• [Given problem]:
Please copy the records from the line containing "You are a computer-use" down through the line containing "tap(481, 411)", replacing "button" with "link" and keeping everything else the same. Leave the pictures out.

• [Material for this exercise]:
────────
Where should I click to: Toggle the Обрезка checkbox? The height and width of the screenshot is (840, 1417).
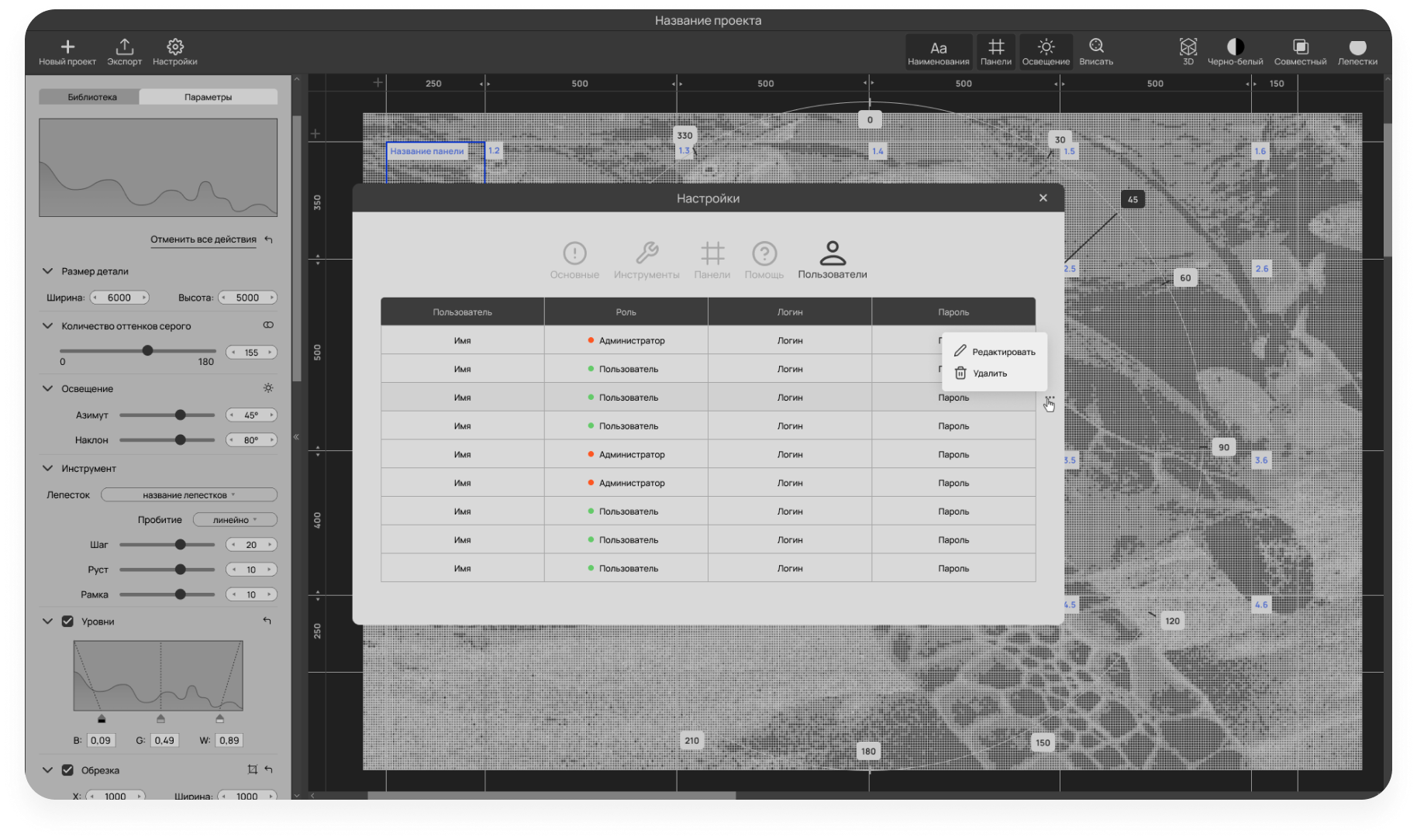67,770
────────
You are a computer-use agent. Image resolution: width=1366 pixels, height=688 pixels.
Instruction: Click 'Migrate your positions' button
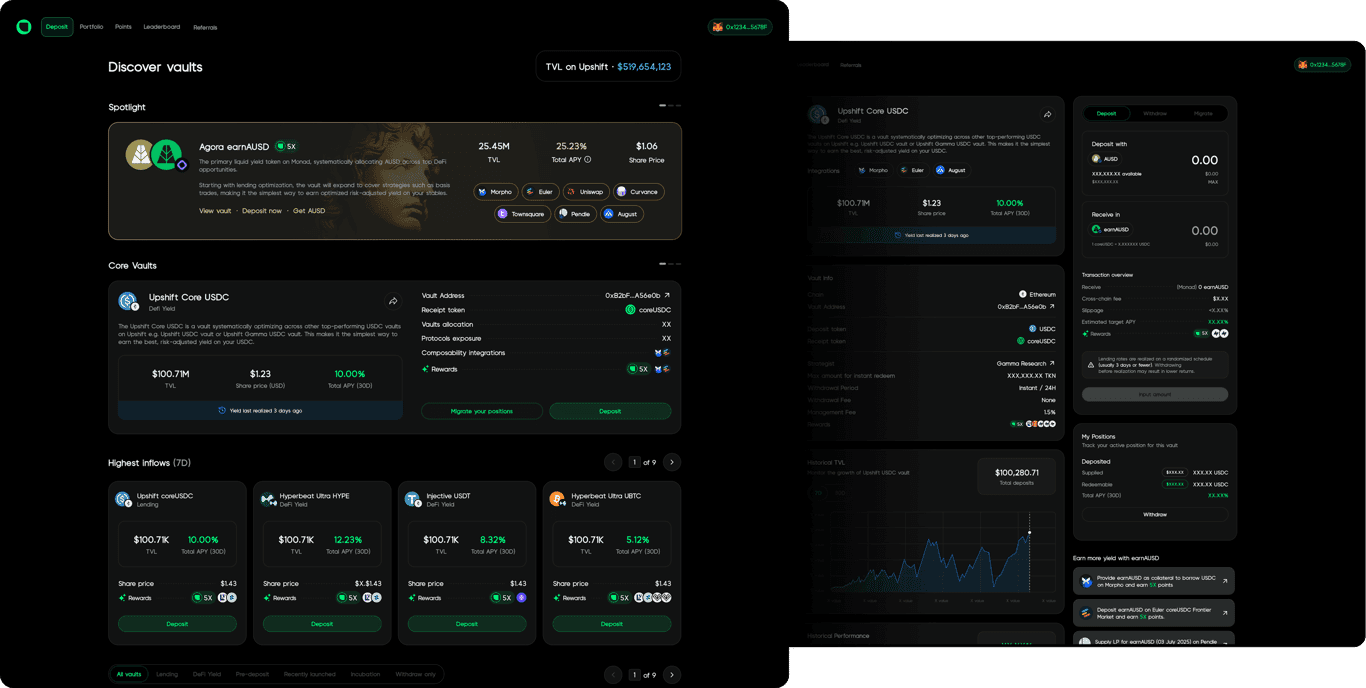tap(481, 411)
────────
• [Answer to the problem]:
You are a computer-use agent. Image resolution: width=1366 pixels, height=688 pixels.
Instruction: Click 'Migrate your positions' link
tap(481, 411)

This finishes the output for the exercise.